Preparing for another ride in the country
Preparing for another ride in the country

View from the top
View from the top

Andrew climbing
Andrew climbing

Andrew reaching the summit
Andrew reaching the summit

Jason on his way down
Jason on his way down

Dasara Parade

Tuesday, November 6th, 2007

Three weekends ago a bunch of us went to the yearly Dasara parade which was held at the centre of Mysore. The procession started at Mysore Palace. The parade itself had some elephants and a lot of dances as expected. We couldn’t work out the meaning behind some of the performances, but they were energetic and colorful. The entire vicinity was completely packed. There were many people climbing metal frames, trees and just about anything that was climbable! However, I would recommend being very careful at such an event. It is pretty dangerous if you get caught up at the wrong place at the wrong time. I definitely learnt my lesson in the need to avoid crowded areas, and predicting where those crowds might occur.

The view
Bit of a shame the fence
was obstructing the view

Brave spectators
Some brave spectators

Elephants marching along
Elephants marching along

Packed seating area
The packed seating area

Sonu Niigam

Monday, October 22nd, 2007

A week ago there was a 10 day Dasara festival here in Mysore. There was a buzz in the city centre. There were projected screens at busy roads and a lot of events going on in the evenings.
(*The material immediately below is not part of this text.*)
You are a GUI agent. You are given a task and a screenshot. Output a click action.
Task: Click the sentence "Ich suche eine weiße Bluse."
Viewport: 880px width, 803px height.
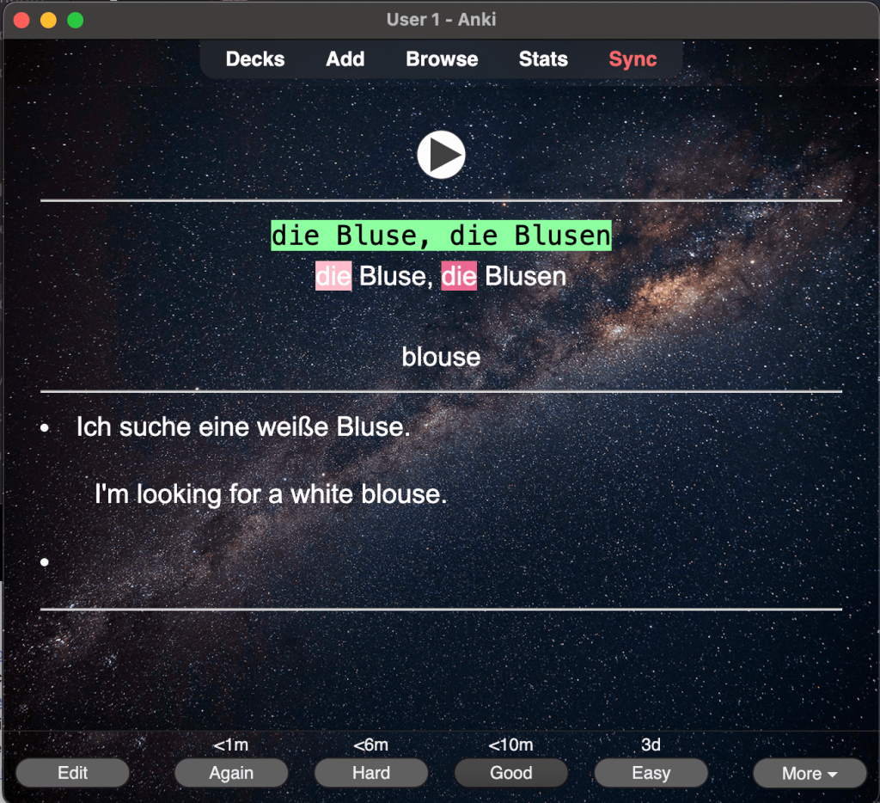click(243, 426)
Last Wednesday we ventured into town to observe about 45,000 people at a free concert. Sonu Niigam is one of India’s most famous singers, and he was definitely entertaining the crowd. I thought he was the James Blunt of India: popular, pop, tall, handsome and with bags of charisma. Before his act there were these more traditional Indian dancing which included some of the dancers *warning* this will make you cringe *warning* bent their backs, grabbed their feet and then rolled over! They also constructed some impressive human pyramids.

Sonu Nigam performing on stage
Sonu Niigam performing on stage

Zooming in on Sonu Niigam
Zooming in on Sonu Niigam

Temples and Villages

Monday, October 22nd, 2007

Two weekends ago we went to several very old sites. At Belur and Halebid there were intricate decorative sculptures from some of the ‘most artistically exuberant periods of the Hindu cultural development’. At Sravanabelagola there where 614 steps which led up to a 17.5 metre statue of a Jain deity.

Sculptures at Belur
Sculptures at Belur

Inside a temple at Belur 
Inside a temple at Belur

Sculptures at Halebid
Sculptures at Halebid

Outside a Halebid temple
Outside a Halebid temple

Climbing up the hill at Sravanabelagola
Climbing up the hill at Sravanabelagola

Also, Jason and Andrew made friends with a welcoming and hospitable local farmer called Shwamee. It was an interesting experience to gain an insight into the life of a farmer. We met Shwamee’s family, had dinner with them and Jason bought some macaroni and cheese as well as lots of American candy and chocolate which the children really enjoyed. For living in a small hut it was spotlessly clean. They liked our music gadgets. The family only spoke Kannada and did not speak a word of English or Hindi (apart from a very few words like ‘rice’) so we had to play charades most of the time to communicate. Shwamee also showed us around his farm:

Shwamee’s rice field
Shwamee’s rice fields

Shwamee’s sugar canes
Shwamee’s sugar canes

More rice fields
Another rice field with Prakesh,
Andrew & Jason

We came back midday and I went to class again to finish off some work. After that I got to ride Andrew’s new sporty TVS Apache motorbike! It has a digital speedometer and the 160cc engine has a nice crunchy sound to it. I’m now riding Andrew’s scooter that he was renting.